GEISSEL DES FLEISCHES ist, wie es sich für einen ausgezeichneten Erstlingsfilm gehört, erst einmal krude und rau. Rapide Schnitte, harte Kontraste und vor allem lauter freche Blicke der Kamera unter die knappen Miniröcke der Damen. Ja, wir befinden uns hier in den swingin’ 60s einer Metropole, die gerade wieder erstanden ist, die sich an einem neuen Zeitgeist zu orientieren sucht und aufgrund dessen neue Probleme zu verarbeiten hat. Auf ähnliches macht uns schon der Einleitungstext des Films aufmerksam.

Natürlich ist Jablonsky nicht der gemeine Triebtäter, der im Blutrausch auf junge Frauen losgeht. In der Schule für sein Aussehen gehänselt, von seinen Eltern wenig geliebt, aber immerhin als Pianist recht erfolgreich, trifft er in schummrigen Bars immer wieder auf besonders freizügige Damen, die ihn reizen und mit ihm spielen. Ist es da nur natürlich, wenn er sozusagen die Gelegenheit beim Schopfe packt? An diesem Diskurs ist GEISSEL DES FLEISCHES aber nicht interessiert. Denn in diesem Film gibt es praktisch NUR Frauen, die in wenig Kleidung vor unseren Augen herumtänzeln und den Männern hübsche Augen machen. Am Schluss - Jablonsky ist verurteilt und der Staatsanwalt beklagt die Abschaffung der Todesstrafe - gibt der Film indirekt den verwirrten Männern Recht, wenn in einem Cafe mal wieder zwei besonders knapp bekleidete Mädchen von einem Passanten und selbstverständlich Eddy Sallers Kamera begutachtet werden. Schöne neue Welt!

Abgesehen von dieser fragwürdigen und veralteten Weltsicht ist die Problematik, der der Film zugrunde liegt, durchaus noch aktuell. Nur will uns GEISSEL DES FLEISCHES vordergründig mit einer flotten Crime-Story unterhalten, was zumeist auch gelingt. Vor allem in der zweiten Hälfte, wenn sich die Geschichte vielmehr darauf konzentriert, wie die Polizei Jablonsky festnehmen will und dabei in ein ganz schäbiges Etablissement gerät, kommen kaum mehr Längen auf. Dazu trägt auch die flotte Musik des Wiener Komponisten Gerhard Heinz (DER BOCKERER) bei, dessen Compilation MELODIES IN LOVE in jede ordentliche CD-Sammlung gehört.

Star des Films ist aber zweifelsohne Herbert Fux. Der am 13. März 2007 verstorbene und leider oftmals unterschätzte Schauspieler in fast 200 Film- und Fernsehproduktionen übt sich mit stoischem Gesichtsausdruck im Unterspielen – Fans seines diabolischen Grinsens werden leider enttäuscht sein.
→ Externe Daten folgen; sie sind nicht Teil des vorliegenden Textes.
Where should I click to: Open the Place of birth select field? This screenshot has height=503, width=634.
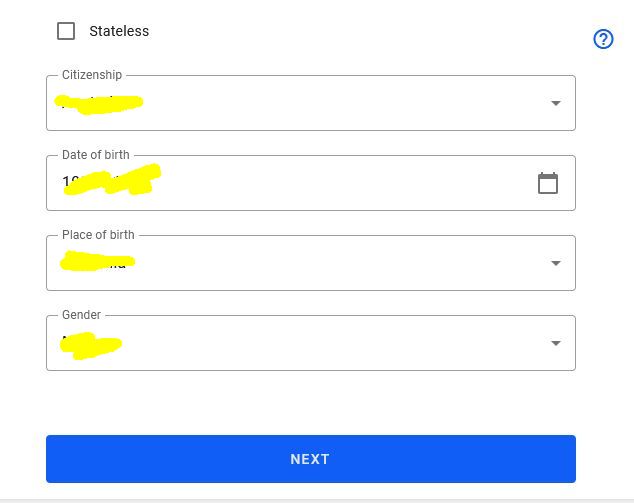pyautogui.click(x=311, y=263)
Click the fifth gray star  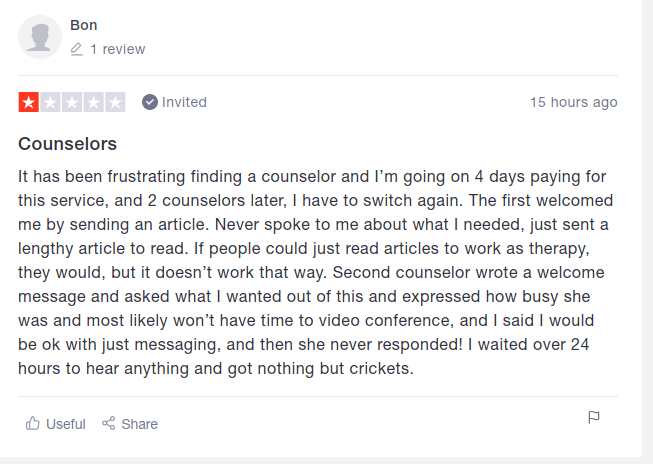tap(116, 102)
Zu seiner beispiellosen Karriere noch etwas zu schreiben, wäre in etwa so sinnlos wie Eulen nach Athen zu tragen, denn welcher Schauspieler kann schon von sich behaupten, mit Ingmar Bergman und Werner Herzog auf der einen und Jess Franco und Alois Brummer auf der anderen Seite gearbeitet zu haben.

Fazit:

Inhaltlich zwar etwas fragwürdig, aber da sollte man knapp 50 Jahre später einfach drüber stehen. GEISSEL DES FLEISCHES kann auch heute noch recht viel Spaß bereiten, vorausgesetzt man besitzt eine gewisse Affinität zu verruchten, leicht trashigen Gangsterfilmen mit viel nackter Haut.